### WHAT THE TASK ASKS
Please answer these questions using the Questar Pipeline Company Form 8-K below, numbering each answer to match.
1. What is the date of report?
2. What is the Commission File No.?
3. What is the registrant's telephone number, including area code?

Washington, D.C.  20549

 

FORM 8-K

 

CURRENT REPORT

 

Pursuant to Section 13 or 15(d) of
The Securities Exchange Act of 1934

 

Date of Report — December 6, 2011

(Date of earliest event reported)

 

QUESTAR PIPELINE COMPANY

(Exact name of registrant as specified in its charter)

 

STATE OF UTAH

 

001-14147

 

87-0307414

(State or other jurisdiction of
incorporation)

 

(Commission File No.)

 

(I.R.S. Employer
Identification No.)

 

180 East 100 South, P.O. Box 45360, Salt Lake City, Utah 84145-0360

(Address of principal executive offices)

 

Registrant’s telephone number, including area code (801) 324-5173

 

Not Applicable

(Former name or former address, if changed since last report)

 

Check the appropriate box below if the Form 8-K filing is intended to simultaneously satisfy the filing obligation of the registrant under any of the following provisions (see General Instruction A.2. below):

 

o            Written communications pursuant to Rule 425 under the Securities Act (17 CFR 230.425)

 

o            Soliciting material pursuant to Rule 14a-12 under the Exchange Act (17 CFR 240.14a-12)

 

o            Pre-commencement communications pursuant to Rule 14d-2(b) under the Exchange Act (17 CFR 240.14d-2(b))

 

o            Pre-commencement communications pursuant to Rule 13e-4(c) under the Exchange Act (17 CFR 240.13e-4(c))

 

 

 



 

Item 8.01 Other Events.

Data for pointing at targets
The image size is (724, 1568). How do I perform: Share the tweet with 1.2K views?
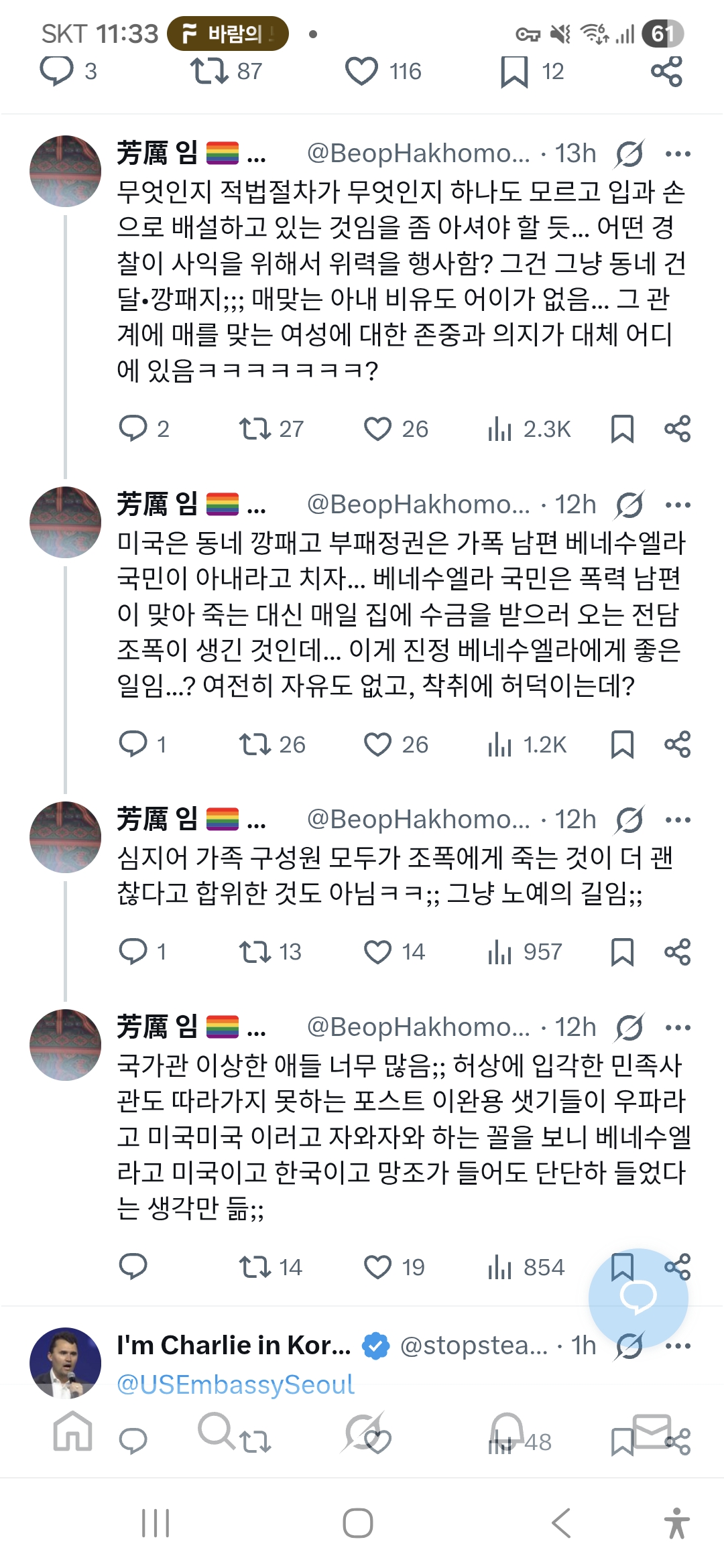coord(677,744)
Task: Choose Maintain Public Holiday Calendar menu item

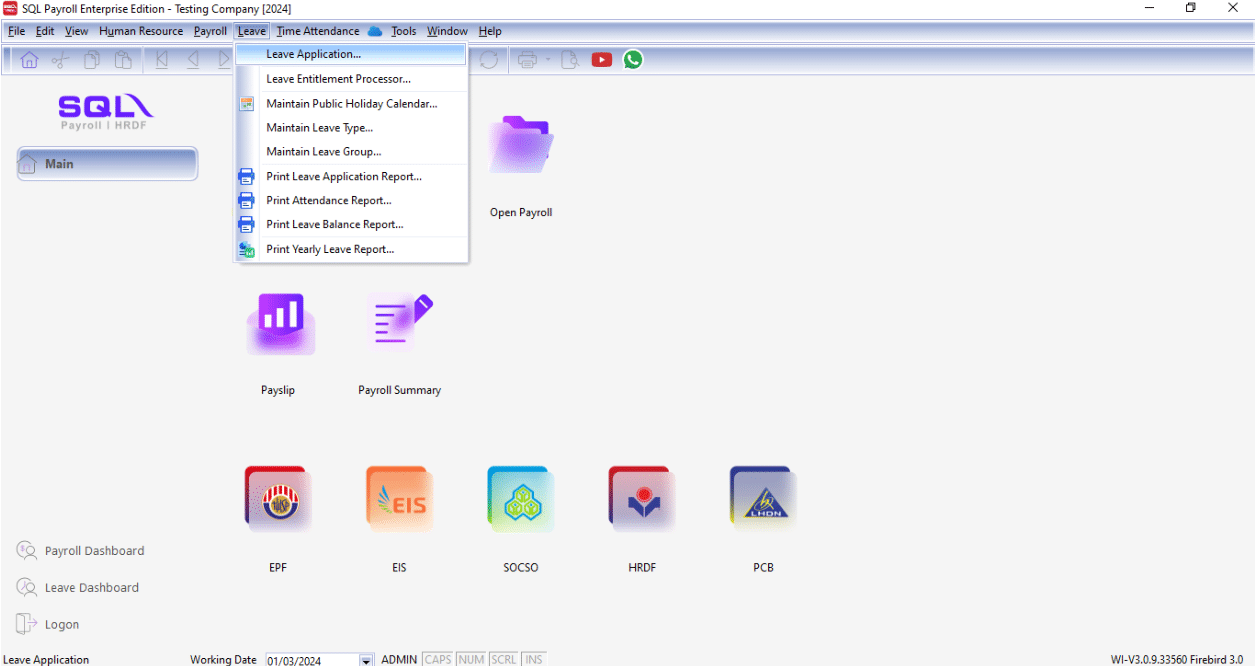Action: point(351,104)
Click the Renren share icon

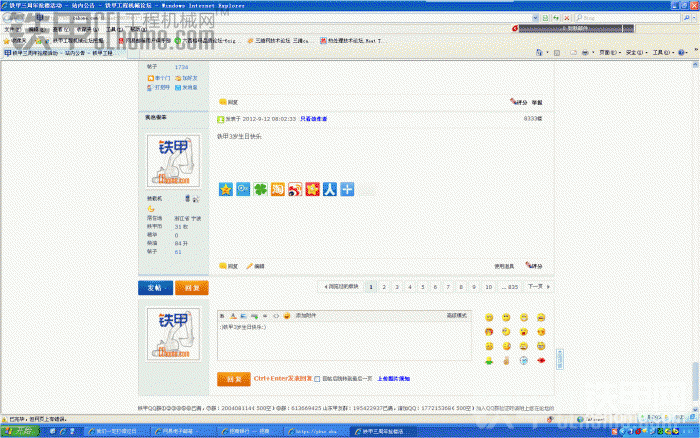click(311, 188)
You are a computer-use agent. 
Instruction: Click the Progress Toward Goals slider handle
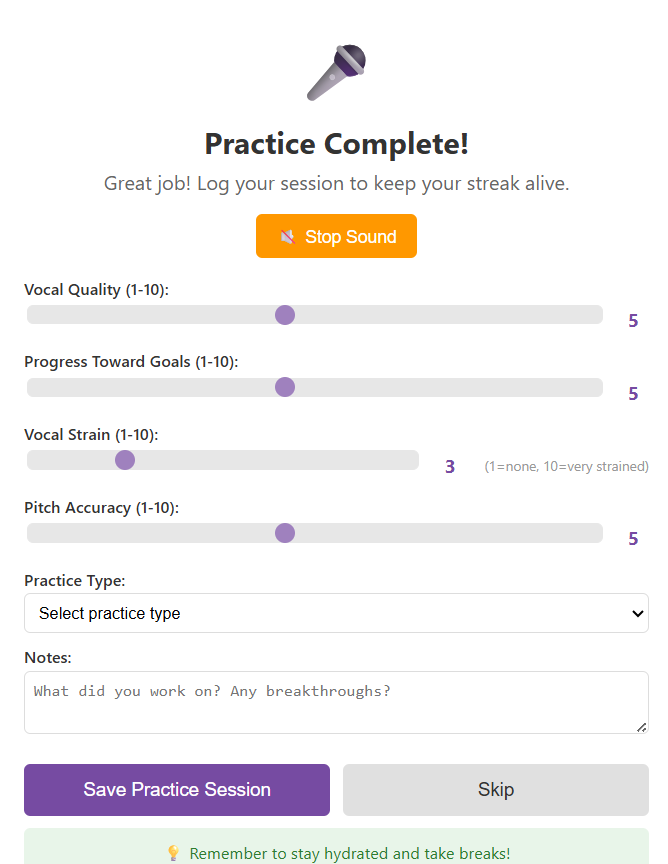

### EXERCISE RESPONSE
1. December 6, 2011
2. 001-14147
3. (801) 324-5173